Friday, November 25, 2016

Friendsgiving


15 "Let the peace of Christ rule in your hearts, since as members of one body you were called to peace. And be thankful. 16 Let the message of Christ dwell among you richly as you teach and admonish one another with all wisdom through psalms, hymns, and songs from the Spirit, singing to God with gratitude in your hearts. 17 And whatever you do, whether in word or deed, do it all in the name of the Lord Jesus, giving thanks to God the Father through him."  Colossians 3:15-17

     Earlier in the week, I was going to write about why it is hard to be in a foreign country during the holidays.  How I hate missing my family and traditions that I have always had and how it can be so lonely at times.  Then, earlier in the week I had a wake up call.  I am so blessed!  Who am I to whine and complain because things are not how I would have chosen.  When one of my best friends has lost more in six months than most people in 10 years and she still can find a way to celebrate, I have to put things into perspective.
     So I am not thinking of Thanksgiving as I always have.  I am changing it to Friendsgiving.  It is time to celebrate what is good and new in life.  Yesterday, I had a perfect day.  I woke up and spend a prayerful devotion with God.  I prayed over everything that has felt so heavy lately and the choices that I need to make soon.  I laid somethings that I have been holding onto too tightly and had become a distraction.  I prayed over my kids, so I can be the best witness to them that I can possibly be.  Then, I get to work and I have a new experience there.  The kids were being sweeter than normal and they had no idea that it was such an important holiday for me.  Then, I had a time of relaxation as the afternoon group went for the sixth time to the dentist.  (Makes me wonder what is going on with their teeth.)  This only left one child with me, so I let him hang out with all the teenagers and play for hours.  He was so happy that I couldn't stop smiling.  During this time I got to read a couple of chapters in How People Change. 

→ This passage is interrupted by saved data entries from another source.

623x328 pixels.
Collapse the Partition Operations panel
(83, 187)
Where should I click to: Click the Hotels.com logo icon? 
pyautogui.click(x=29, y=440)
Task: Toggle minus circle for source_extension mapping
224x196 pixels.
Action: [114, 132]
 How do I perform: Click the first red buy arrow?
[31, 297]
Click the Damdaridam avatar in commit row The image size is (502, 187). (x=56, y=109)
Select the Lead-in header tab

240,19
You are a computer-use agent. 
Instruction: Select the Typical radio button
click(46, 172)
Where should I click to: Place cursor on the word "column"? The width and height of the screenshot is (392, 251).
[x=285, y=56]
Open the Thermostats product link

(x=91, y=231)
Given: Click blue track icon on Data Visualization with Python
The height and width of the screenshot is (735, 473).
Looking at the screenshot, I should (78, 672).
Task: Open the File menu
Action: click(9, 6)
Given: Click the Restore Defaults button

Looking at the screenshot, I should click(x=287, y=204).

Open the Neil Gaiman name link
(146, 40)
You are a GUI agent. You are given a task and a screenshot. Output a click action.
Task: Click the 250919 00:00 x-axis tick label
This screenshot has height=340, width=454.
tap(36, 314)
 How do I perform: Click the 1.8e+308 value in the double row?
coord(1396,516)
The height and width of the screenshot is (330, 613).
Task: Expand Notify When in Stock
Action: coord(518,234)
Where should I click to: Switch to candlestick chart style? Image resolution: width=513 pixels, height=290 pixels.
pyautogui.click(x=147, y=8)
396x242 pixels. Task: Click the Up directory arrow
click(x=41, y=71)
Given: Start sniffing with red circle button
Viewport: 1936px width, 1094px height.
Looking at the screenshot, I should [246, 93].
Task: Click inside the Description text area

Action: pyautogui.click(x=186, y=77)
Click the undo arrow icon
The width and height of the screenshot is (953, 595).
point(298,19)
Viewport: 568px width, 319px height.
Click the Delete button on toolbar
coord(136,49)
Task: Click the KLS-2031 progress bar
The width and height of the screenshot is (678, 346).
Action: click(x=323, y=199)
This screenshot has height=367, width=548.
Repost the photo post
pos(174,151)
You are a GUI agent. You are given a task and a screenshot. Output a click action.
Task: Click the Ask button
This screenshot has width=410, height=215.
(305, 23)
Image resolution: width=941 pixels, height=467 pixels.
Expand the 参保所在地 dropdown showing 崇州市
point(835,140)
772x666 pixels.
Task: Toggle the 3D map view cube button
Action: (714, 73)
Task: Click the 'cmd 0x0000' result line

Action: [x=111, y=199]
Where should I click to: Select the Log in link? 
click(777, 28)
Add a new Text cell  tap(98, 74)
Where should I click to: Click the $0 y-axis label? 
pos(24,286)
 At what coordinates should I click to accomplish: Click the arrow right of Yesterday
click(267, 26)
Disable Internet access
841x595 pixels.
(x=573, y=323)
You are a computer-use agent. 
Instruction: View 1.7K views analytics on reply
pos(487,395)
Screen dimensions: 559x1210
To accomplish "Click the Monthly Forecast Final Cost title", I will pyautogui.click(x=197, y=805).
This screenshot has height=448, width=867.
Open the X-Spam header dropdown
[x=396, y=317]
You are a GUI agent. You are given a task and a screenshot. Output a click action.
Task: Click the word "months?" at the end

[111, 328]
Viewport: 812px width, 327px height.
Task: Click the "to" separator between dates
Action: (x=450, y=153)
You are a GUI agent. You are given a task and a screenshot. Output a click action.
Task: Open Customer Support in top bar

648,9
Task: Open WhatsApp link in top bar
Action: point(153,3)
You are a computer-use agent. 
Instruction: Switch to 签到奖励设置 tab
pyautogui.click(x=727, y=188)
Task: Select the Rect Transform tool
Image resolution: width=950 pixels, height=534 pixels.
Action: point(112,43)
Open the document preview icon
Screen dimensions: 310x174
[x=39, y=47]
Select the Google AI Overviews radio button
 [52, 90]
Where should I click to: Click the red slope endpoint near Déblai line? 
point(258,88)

    I got asked questions about what Thanksgiving is and how we celebrate and I answered the best I could, but I don't know all the words for all the foods.  It ended with me saying I am in a new country, so I am making new traditions.  Last year was such a special time that will forever be a fond memory.  This year was a little different.  I had the time to build stronger relationships, so the bonds were more intimate. We went to a Bolivian restaurant to do Friendsgiving in the style fit for this country.  It was a great time of fellowship and growing closer.  Tasha and Tze both really enjoyed being able to speak Spanish and I appreciated being able to sit back and not feeling like I needed to talk much.   I got to actually relax and let things just flow.  I am blessed and I know that God opened doors for me to be able to find what I so needed.  I don't regret choosing the path I have chosen.
     I have also been convicted on the feeling of needed to be heard and understood.  There is transparency and then there is needing to have your voice heard.  So, I was thinking about not posting as often on my blog.  However, I would like to hear from my readers on if they enjoy hearing my views or not.  Let me know.